# [What you need to do]
1: Write down the part of the train account from "I wish I had" up to and including "step on it.".
2: In the train account, which train does the Big Board list as the next TGV, and when does it leave?
3: Summarize the train account in two sentences.

# [Excerpted text]
※
So we settle in for long wait. Have bite to eat, rest, wait. Patiently, happily, looking forward to doing 200 kmh. Then at about noon, I stretch my legs and notice the Big Board lists the next TGV is #6178 out at 13:35. Uh, what? I speak to the very same conductor we showed our tickets to this morning, and either due to managed ignorance or my utter lack of French skills, maintains that our train left on time. He proves this by looking at a book. Yes, printed right there. So now explaining the “[blank]” above: Perhaps what he told us when we showed him our tickets (a comfortable hour early) was that this was not our COACH, but he waved us off like it was nothing, not indicating that our proper coach (#3) was about 12 AHEAD of where were standing at that moment. Also in his defence, it is possible that they just decided to consolidate the 9:35 and 10:35 trains into one, and at some point I never saw, changed the electronic signs to indicate this. Nonetheless, I did all my due diligence, consulting the Big Board before we walked in, and the TV monitors on our platform, and asking a SNCF employee and received multiple threads confirming the correctness of my actions. So the trip went from being several hundred dollars below budget, to double the airfare over budget. I promised to make up this deficit.

I wish I had better skills in making a pain of myself, or making my pain someone else’s, and I’m still wondering what I can avail myself of in SNCF customer service in Paris. I’m scribbling this out on the train, 2 hours into a 5 hours trip to Gare de Lyon, Paris. The subtle strangeness of it all is still palpable, a bit like surface-tension on a more viscous than normal reality. I’m really missing contact (internet) and am concerned about the hotel’s network being a disasterous leak-fest of the weaker security of social-networking sites. Burn that bridge just as we step on it.
※
# [Information supplied]
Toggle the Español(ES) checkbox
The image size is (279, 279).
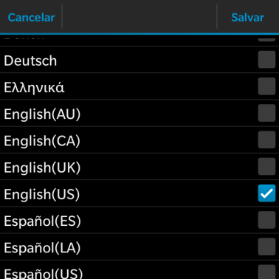click(x=266, y=220)
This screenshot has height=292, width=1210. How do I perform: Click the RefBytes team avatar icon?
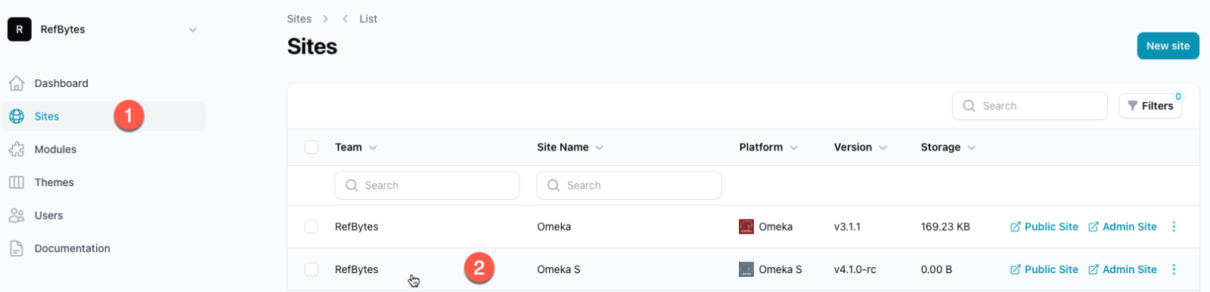(20, 30)
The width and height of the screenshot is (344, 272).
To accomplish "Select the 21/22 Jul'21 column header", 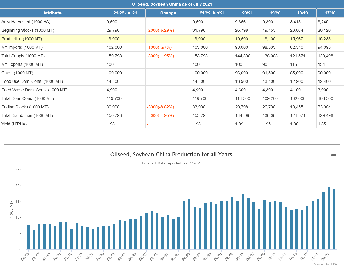I will (x=125, y=13).
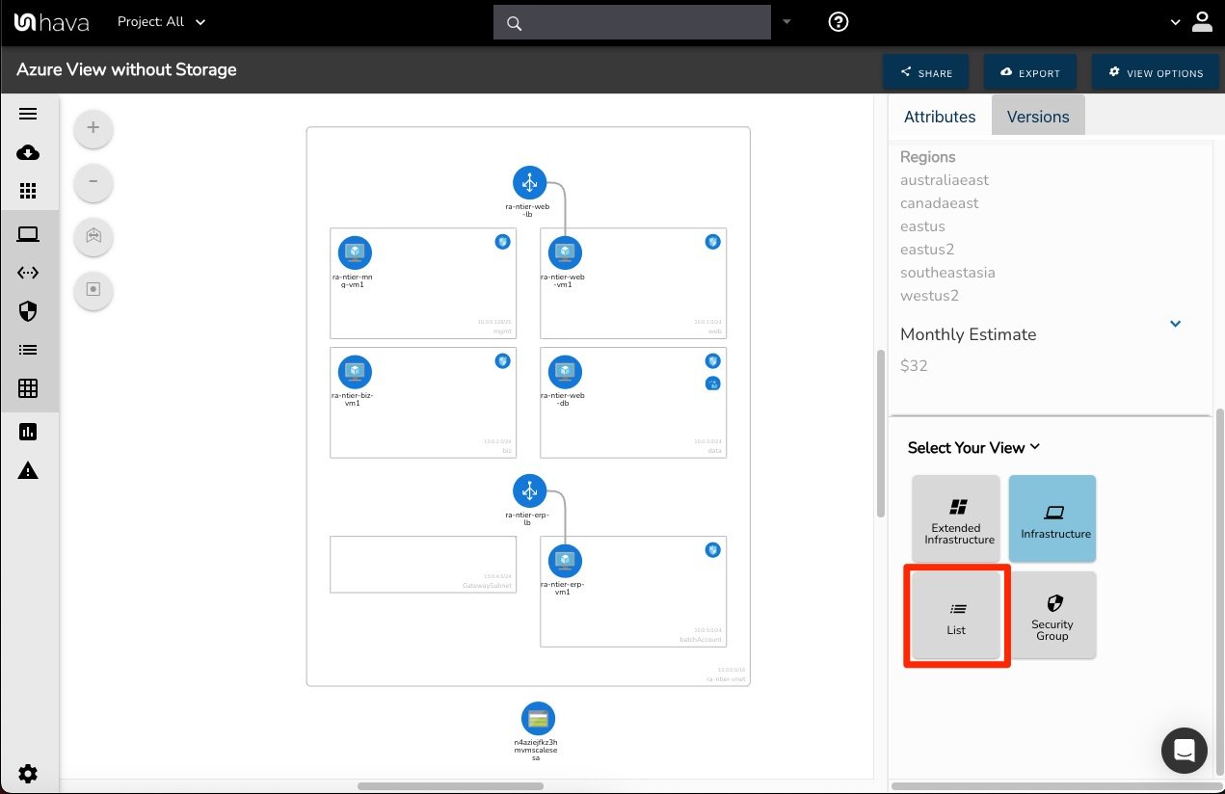Open the Project: All dropdown

(x=161, y=21)
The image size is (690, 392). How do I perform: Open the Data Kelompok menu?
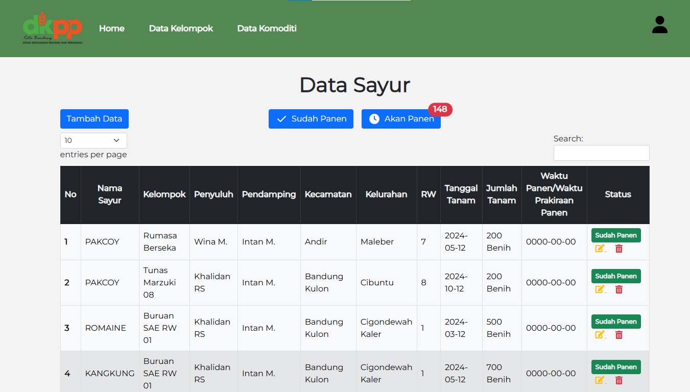pyautogui.click(x=181, y=29)
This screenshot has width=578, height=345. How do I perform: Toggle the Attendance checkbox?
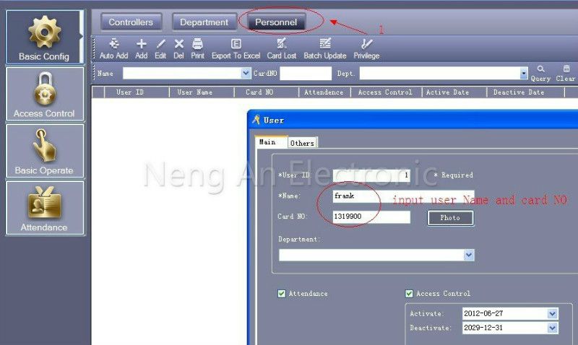coord(282,294)
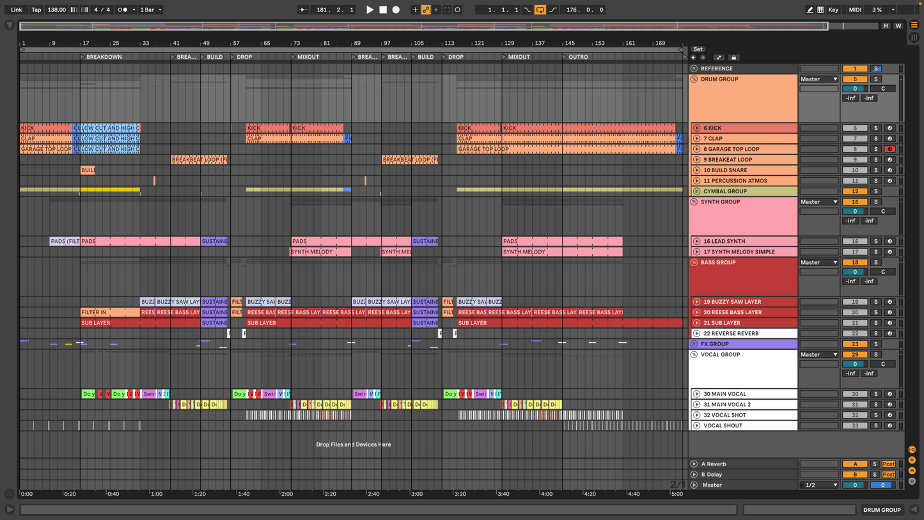The height and width of the screenshot is (520, 924).
Task: Click the Re-enable Automation arrow icon
Action: click(x=435, y=10)
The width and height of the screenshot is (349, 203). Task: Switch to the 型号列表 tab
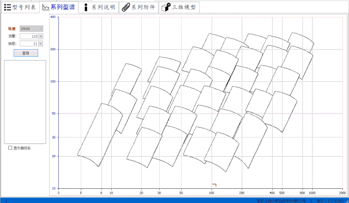[x=20, y=7]
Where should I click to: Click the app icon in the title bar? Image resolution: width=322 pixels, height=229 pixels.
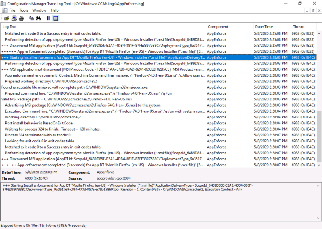coord(4,3)
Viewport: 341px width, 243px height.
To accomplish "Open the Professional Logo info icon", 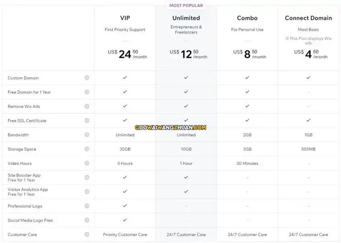I will point(87,206).
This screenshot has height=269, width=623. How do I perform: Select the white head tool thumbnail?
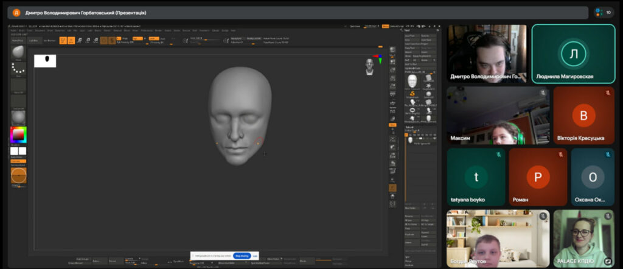413,81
※
# [Answers to the exercise]
1:
I wish I had better skills in making a pain of myself, or making my pain someone else’s, and I’m still wondering what I can avail myself of in SNCF customer service in Paris. I’m scribbling this out on the train, 2 hours into a 5 hours trip to Gare de Lyon, Paris. The subtle strangeness of it all is still palpable, a bit like surface-tension on a more viscous than normal reality. I’m really missing contact (internet) and am concerned about the hotel’s network being a disasterous leak-fest of the weaker security of social-networking sites. Burn that bridge just as we step on it.

2: TGV #6178, leaving at 13:35.

3: After a long wait, the writer sees on the Big Board that the next TGV is #6178 at 13:35, and the conductor maintains that their train left on time, perhaps because they had stood at the wrong coach or the 9:35 and 10:35 trains were consolidated. Despite having checked the signs and asked an SNCF employee, the writer sees the trip go from several hundred dollars under budget to double the airfare over budget, and now writes this on a 5-hour train to Gare de Lyon while missing internet contact.